Keduanya memang benar akronim dari ABS, lalu apa koneksi dari keduanya jika dihubungkan dengan konsep pemikiran Ki Hadjar Dewantara tentang pendidikan.

Tujuan Pendidikan dan Konsep Pemikiran KHD

Menurut Ki Hadjar Dewantara pendidikan adalah daya-upaya untuk memajukan bertumbuhnya budi pekerti (kekuatan batin, karakter), pikiran (intelek) dan tubuh anak, dalam rangka kesempurnaan hidup dan keselarasan dengan dunianya. Pendidikan itu membentuk manusia yang berbudi pekerti, berpikiran (pintar, cerdas) dan bertubuh sehat. Bagaimanakah citra manusia di Indonesia berdasarkan konsepsi pendidikan Ki Hadjar Dewantara itu?

Pertama, manusia Indonesia yang berbudi pekerti adalah yang memiliki kekuatan batin dan berkarakter. Artinya, pendidikan diarahkan untuk meningkatkan citra manusia di Indonesia menjadi berpendirian teguh untuk berpihak pada nilai-nilai kebenaran. Budi pekerti adalah istilah yang memayungi perkataan, sikap dan tindakan yang selaras dengan kebenaran ajaran agama, adat-istiadat, hukum positif, dan tidak bertentangan dengan nilai-nilai kemanusiaan universal.

Kedua, manusia di Indonesia yang maju pikirannya adalah yang cerdas kognisi (tahu banyak dan banyak tahu) dan kecerdasannya itu membebaskan dirinya dari kebodohan dan pembodohan dalam berbagai jenis dan bentuknya (misalnya: karena rekayasa penjajah berupa indoktrinasi). Manusia yang maju pikirannya adalah manusia yang berani berpikir tentang realitas yang membelenggu kebebasannya, dan berani beroposisi berhadapan segala bentuk pembodohan.

Ketiga, manusia di Indonesia yang mengalami kemajuan pada tataran fisik atau tubuh adalah yang tidak semata sehat secara jasmani, tapi lebih-lebih memiliki pengetahuan yang benar tentang fungsi-fungsi tubuhnya dan memahami fungsi-fungsi itu untuk memerdekakan dirinya dari segala dorongan ke arah tindakan kejahatan. Dalam praksis kehidupan, kemajuan dalam tubuh bisa dipahami sebagai memiliki kekuatan untuk memperjuangkan kemerdekaan dan keterampilan untuk mengisi kemerdekaan itu dengan segala pembangunan yang humanis.

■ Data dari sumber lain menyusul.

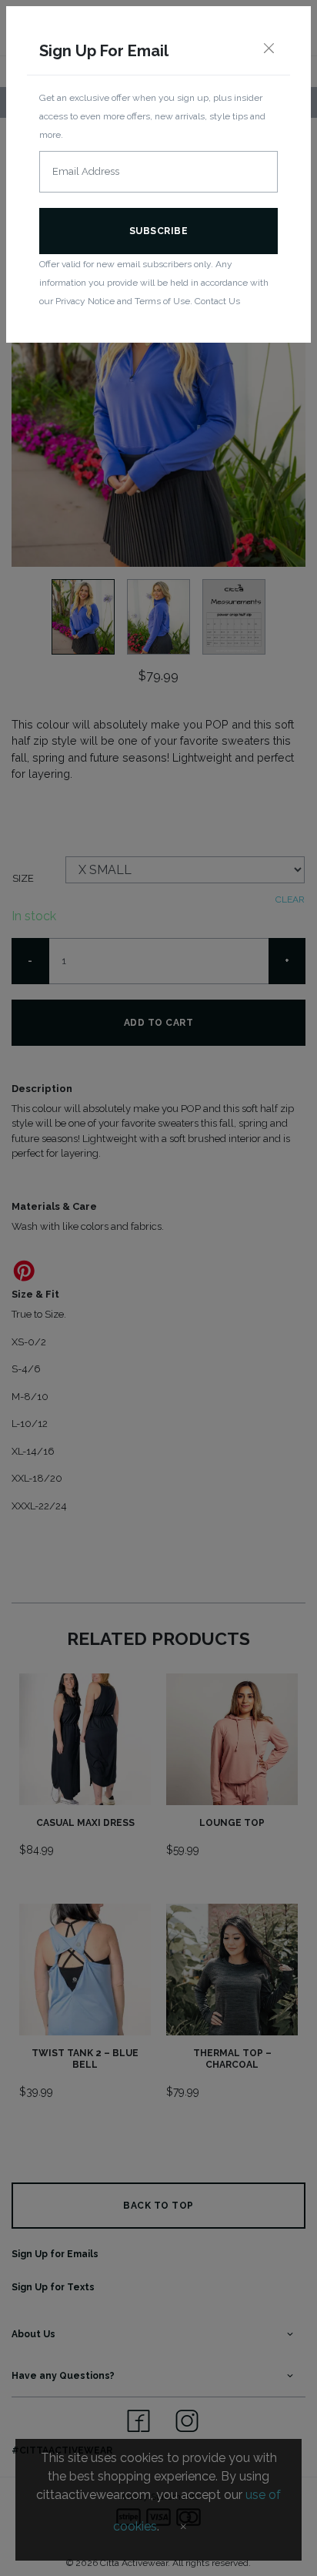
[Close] (268, 49)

Konsep pendidikan Ki Hadjar Dewantara di atas selaras dengan tujuan pendidikan Indonesia saat ini yang tertuang pada UU No. 20 Tahun 2003 yang berbunyi: Pendidikan nasional berfungsi mengembangkan kemampuan dan membentuk watak serta peradaban bangsa yang bermartabat dalam rangka mencerdaskan kehidupan bangsa, bertujuan untuk berkembangnya potensi peserta didik agar menjadi manusia yang beriman dan bertakwa kepada Tuhan Yang Maha Esa, berakhlak mulia, sehat, berilmu, cakap, kreatif, mandiri, dan menjadi warga negara yang demokratis serta bertanggung jawab”. Pendidikan mengembangkan aspek Kognitif (pengetahuan), Afektif (sikap), dan Psikomotor (Keterampilan).

Ki Hadjar Dewantara memaparkan konsep-konsep pemikiran demi tercapainya Tujuan Pendidikan tersebut, Konsep-konsep pemikiran Ki Hadjar Dewantara tersebut adalah:

1.      Menuntun ( mengarahkan/membimbing ) peserta didik

2.      Menggunakan Filosofi Petani dalam memberikan pengajaran terhadap peserta didik

3.      Menanamkan budi pekerti yang baik kepada peserta didik (pembentukan karakter)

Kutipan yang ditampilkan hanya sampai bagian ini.